## Source
Friday, 29 January 2010

Possible explanation of Moilanen Arc

I would like to present a possible explanation for the Moilanen arc. I have read about the existence of this unexplained arc a few weeks ago and tried to figure out possible explanations. After getting the reflected lower sunvex parry and some pyramidal arcs that were also looking like the Moilanen arc, I think I finally have a crystal that makes a very good candidate for the explanation of Moilanen arc.

Responsible crystal
The responsible crystal would be a crystal made of a two hexagonal usual hexagonal crystals stuck together. The simplest configuration would be the one of a plate crystal (called the main plate) with another plate or a column stuck on one of its base (called the stuck crystal).
Figure 1.

Condition of creation of Moilanen arc
The conditions for the creation of a Moilanen arc from this configuration are the following:

1: The main plate must be horizontal

2: The stuck crystal is on the inferior base of the plate

3: The bases of the stuck crystal must be perpendicular to two side faces of the main plate

1 and 2: this configuration is aerodynamically stable when stuck crystal is centered on the inferior base plate. To figure this, one can think of a paratrooper, the parachute being the plate crystal and stuck plate or column being the charge. So naturally the main plate will rotate so the stuck crystal is on the inferior base. Now why would the stuck crystal be centered on the main plate? I think that for this stuck crystal configuration to happen, the crystal density must be very high. So in the case of crystal swarms created by snow machine, the crystals would be stuck when they are small, just after their creation. So the growth of the crystal, will happen after. The growth being isotropic, the stuck crystal will naturally be centered on the main crystal. And the aerodynamically stable condition is the main plate being horizontal with stuck crystal on the inferior base.

## Extracted records
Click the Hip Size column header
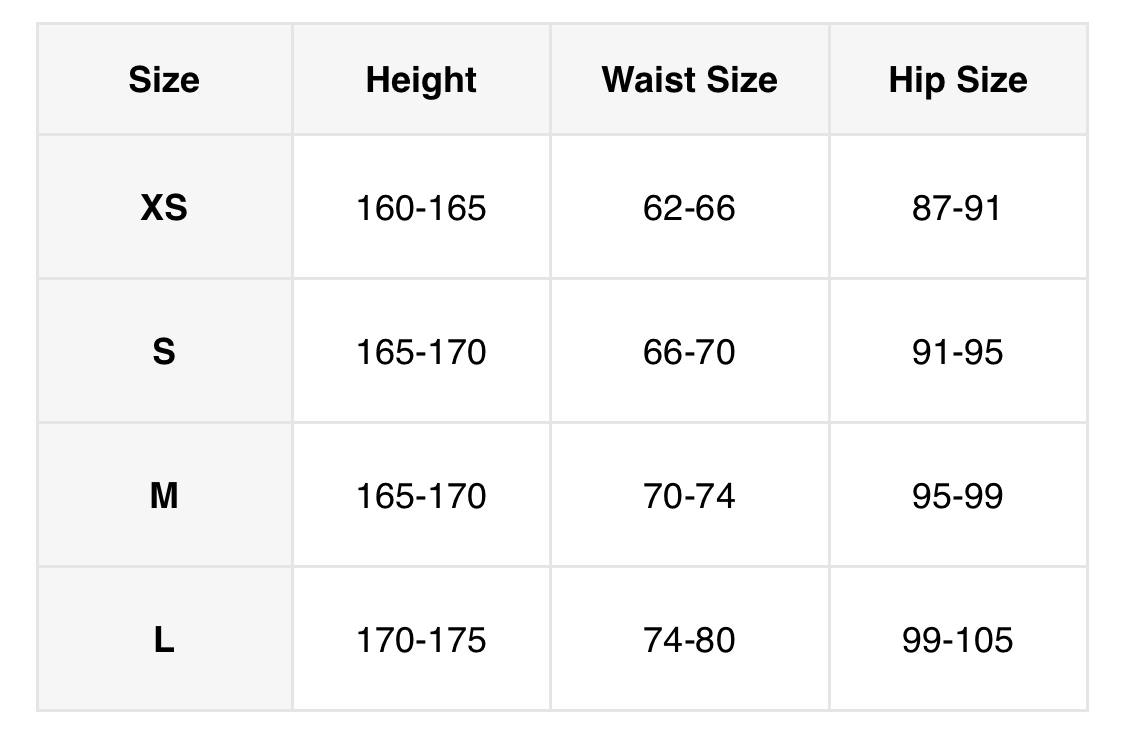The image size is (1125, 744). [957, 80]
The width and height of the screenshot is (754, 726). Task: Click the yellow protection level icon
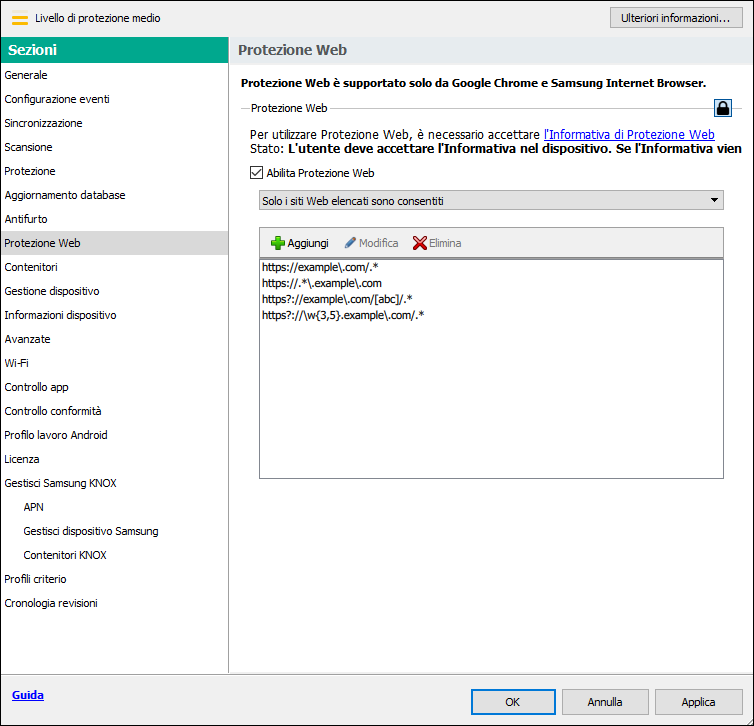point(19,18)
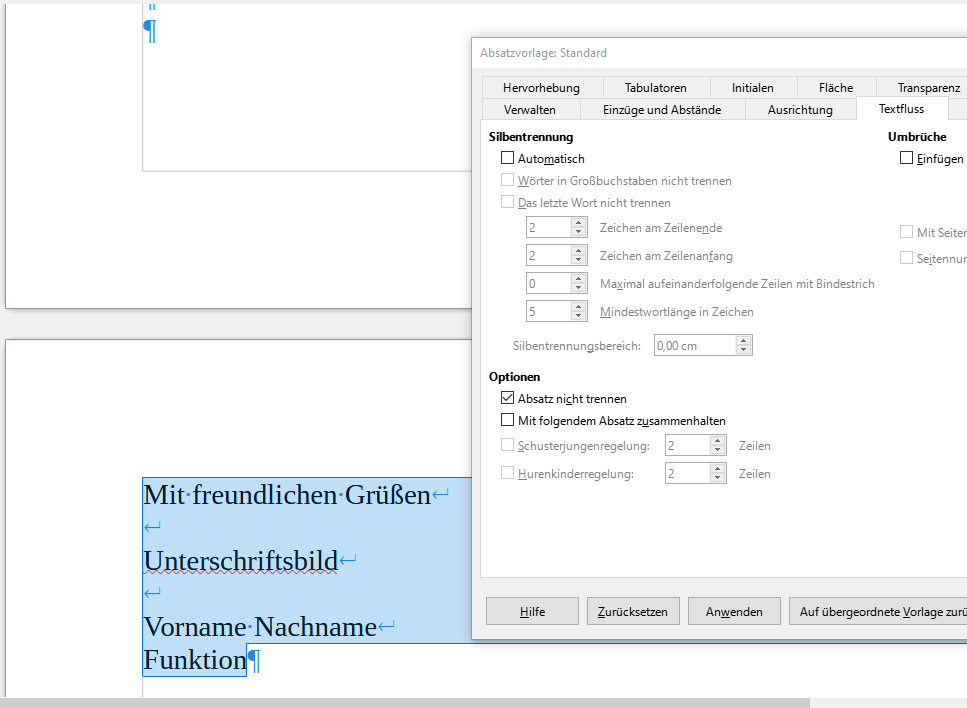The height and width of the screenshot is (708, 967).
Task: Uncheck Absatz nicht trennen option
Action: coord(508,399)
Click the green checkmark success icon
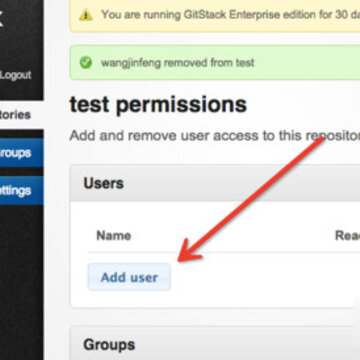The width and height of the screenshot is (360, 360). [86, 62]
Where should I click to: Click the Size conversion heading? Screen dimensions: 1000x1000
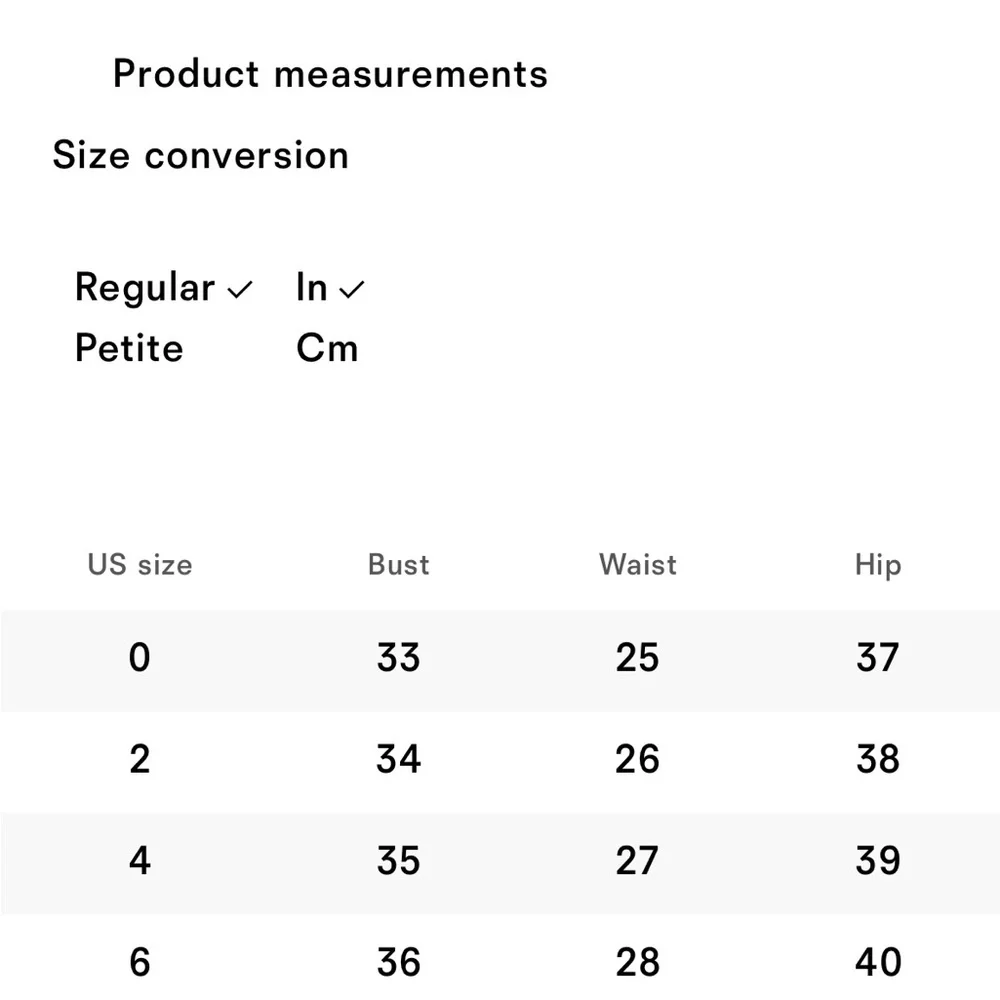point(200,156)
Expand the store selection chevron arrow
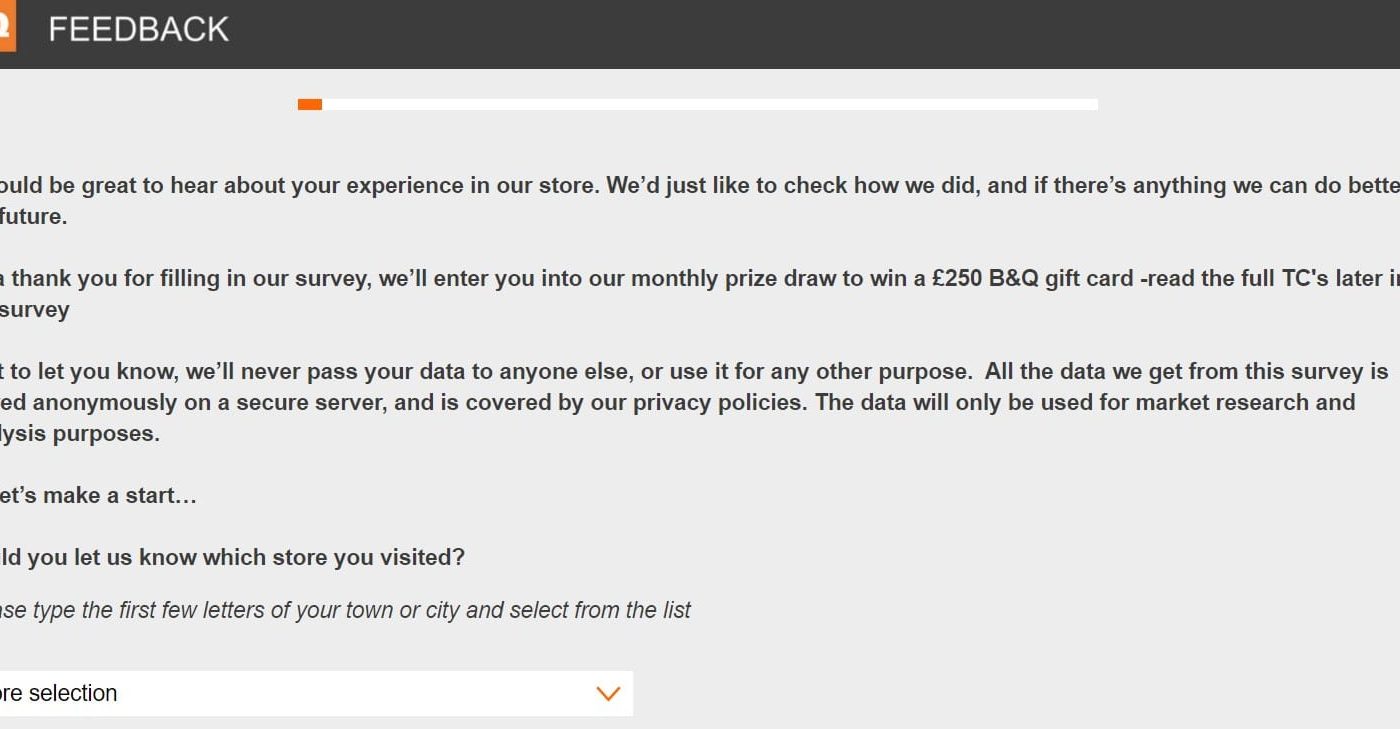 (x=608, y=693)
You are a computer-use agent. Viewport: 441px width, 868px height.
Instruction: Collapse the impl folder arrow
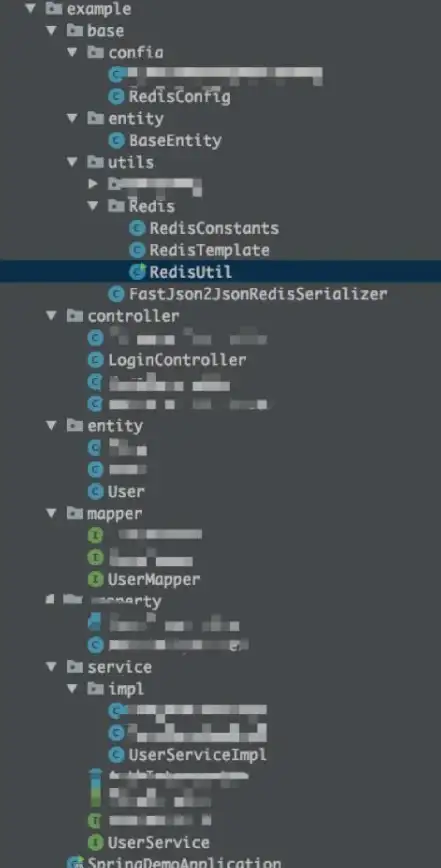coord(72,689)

## What is asked
1 > Reproduce the passage of the Moilanen arc post that begins with the words containing "1 and 2: this" and ends with "crystal on the inferior base.".
2 > Carry on the post about explaining the Moilanen arc, starting right after its final sentence.

## Results for each task
1 >
1 and 2: this configuration is aerodynamically stable when stuck crystal is centered on the inferior base plate. To figure this, one can think of a paratrooper, the parachute being the plate crystal and stuck plate or column being the charge. So naturally the main plate will rotate so the stuck crystal is on the inferior base. Now why would the stuck crystal be centered on the main plate? I think that for this stuck crystal configuration to happen, the crystal density must be very high. So in the case of crystal swarms created by snow machine, the crystals would be stuck when they are small, just after their creation. So the growth of the crystal, will happen after. The growth being isotropic, the stuck crystal will naturally be centered on the main crystal. And the aerodynamically stable condition is the main plate being horizontal with stuck crystal on the inferior base.

2 >
3: I have to admit that the perpendicularity of the bases of the stuck crystal and two sides of the main plate is the most challenging point. My best explanation on this is that as the two components are crystals, there are definitely orientations of stucking that will be more stable. I hope that crystal experts will be able to help on this point to validate that this orientation is more likely to happen than any other. Crystal samples obtained during the display of 14th of December 2009 by Mika Aho, Ágnes Kiricsi and Marko Riikonen show some crystal looking very much alike the one described in the proposed explanation
Figure 2 and 3.

Ray path responsible of Moilanen arc
The ray path responsible of the Moilanen arc is the rays entering a vertical side face of the main plate and exiting the upper lateral side face of the stuck crystal. The prism angle in this configuration is 30° but with the entrance face vertical.
Figure 4.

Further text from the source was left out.